The benefits of an effective AML/ CFT regime (Framework)
An effective AML regime is a deterrent to criminal activities in and of itself. Such a regime makes it more difficult for criminals to benefit from their acts. In this regard, confiscation and forfeiture of money laundering proceeds are crucial to the success of any AML program. Forfeiture of money laundering proceeds eliminates those profits altogether, thereby reducing the incentive to commit criminal acts. Thus, it should go without saying that the broader the scope of predicate offenses for money laundering, the greater the potential benefit.

This will also influence the public confidence in financial institutions, and hence their stability, is enhanced by sound banking practices that reduce financial risks to their operations. These risks include the potential that either individuals or financial institutions will experience loss as a result of fraud from direct criminal activity, lax internal controls, or violations of laws and regulations.  Money laundering has a direct negative effect on economic growth by diverting resources to less productive activities. Laundered illegal funds follow a different path through the economy than legal funds. Rather than being placed in productive channels for further investment, laundered funds are often placed into “sterile” investments to preserve their value or make them more easily transferable. Such investments include real estate, art, jewellery, antiques or high-value consumption assets such as luxury automobiles. Such investments do not generate additional productivity for the broader economy.

CONCLUSION

Current regulations and regulations do not help the SARs process. As seen throughout this thesis, the legal obligation to report suspicious activity leads to a tendency for compliance experts to “over-report”. For a more flexible and proactive anti-money laundering effort, higher public-private involvement and partnership is required. Greater use of technological tools to improve identification of the qualities separating a useful report from a less valuable one, should be made.

The focus on taking a risk-based approach (after implementation of MLR 2017) is driving the need for experts to gain a profound knowledge of potential risk exposure a relationship presents, creating additional demand for solid investigative skills.

Furthermore, because of the proliferation of digital channels now being used to create accounts, onboarding customers also poses growing issues. Remote onboarding being more prevalent has resulted into a rise in volume of new accounts created fraudulently.
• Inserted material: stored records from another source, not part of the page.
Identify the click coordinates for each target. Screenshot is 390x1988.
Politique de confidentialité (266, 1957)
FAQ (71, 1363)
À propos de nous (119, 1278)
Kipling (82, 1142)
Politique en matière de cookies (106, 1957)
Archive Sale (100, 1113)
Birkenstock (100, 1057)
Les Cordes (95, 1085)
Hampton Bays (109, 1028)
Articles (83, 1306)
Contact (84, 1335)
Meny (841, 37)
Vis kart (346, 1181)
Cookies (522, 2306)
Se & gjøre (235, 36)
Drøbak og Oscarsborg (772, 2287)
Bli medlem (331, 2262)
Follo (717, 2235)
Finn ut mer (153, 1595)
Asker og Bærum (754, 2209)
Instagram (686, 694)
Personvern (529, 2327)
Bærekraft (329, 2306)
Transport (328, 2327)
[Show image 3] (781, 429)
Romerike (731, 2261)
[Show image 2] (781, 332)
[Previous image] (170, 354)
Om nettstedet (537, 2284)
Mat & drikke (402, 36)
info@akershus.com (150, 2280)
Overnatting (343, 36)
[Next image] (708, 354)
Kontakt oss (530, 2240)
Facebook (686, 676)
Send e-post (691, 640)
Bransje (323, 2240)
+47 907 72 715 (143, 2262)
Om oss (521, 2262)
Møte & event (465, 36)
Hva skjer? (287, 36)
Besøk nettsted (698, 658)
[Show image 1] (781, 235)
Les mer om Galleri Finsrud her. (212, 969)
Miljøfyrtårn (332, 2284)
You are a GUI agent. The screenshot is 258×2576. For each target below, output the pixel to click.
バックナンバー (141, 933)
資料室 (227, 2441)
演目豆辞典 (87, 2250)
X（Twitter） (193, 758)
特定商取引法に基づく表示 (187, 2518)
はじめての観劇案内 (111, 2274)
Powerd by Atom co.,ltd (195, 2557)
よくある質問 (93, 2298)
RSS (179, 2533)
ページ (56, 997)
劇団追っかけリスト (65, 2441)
With so many challenges facing the AML industry, the use of technology plays a vital role in assisting business tackle financial crime. Technology can assist with data sharing, with many calling for a single utility in the AML regime that gathers and collects the common information businesses need to conduct due diligence. Maybe the UK can learn from the Nordic countries, where banks are exploring the possibility of setting up a KYC utility together with setting up a joint venture to achieve this. The Nordic utility will focus on creating “an effective, common, safe and cost0effective infrastructure platform to share confidential credentials with customers”. This will assist in decreasing the time taken to carry out KYC checks and embed new clients by offering a centralized common resource they can all draw on.

There are significant difficulties facing the compliance sector. Money launderers are becoming more advanced and technology is being adopted as rapidly as it is released- unhindered by laws and regulations, they leave business on the back foot indefinitely. From past reports we noticed that even though many organisations and laws are created, it is not enough to challenge this problem. So by formulating such framework, we are sure to fight money laundering and terrorism financing in a better way and with more ability. These do affect a country’s economy and with the implementation of the proposed framework, money laundering can be minimized to a least number if not stop completely. We cannot afford to lose sight of the ultimate objective. Money laundering has a real-life human impact, and we must do all can to stem it.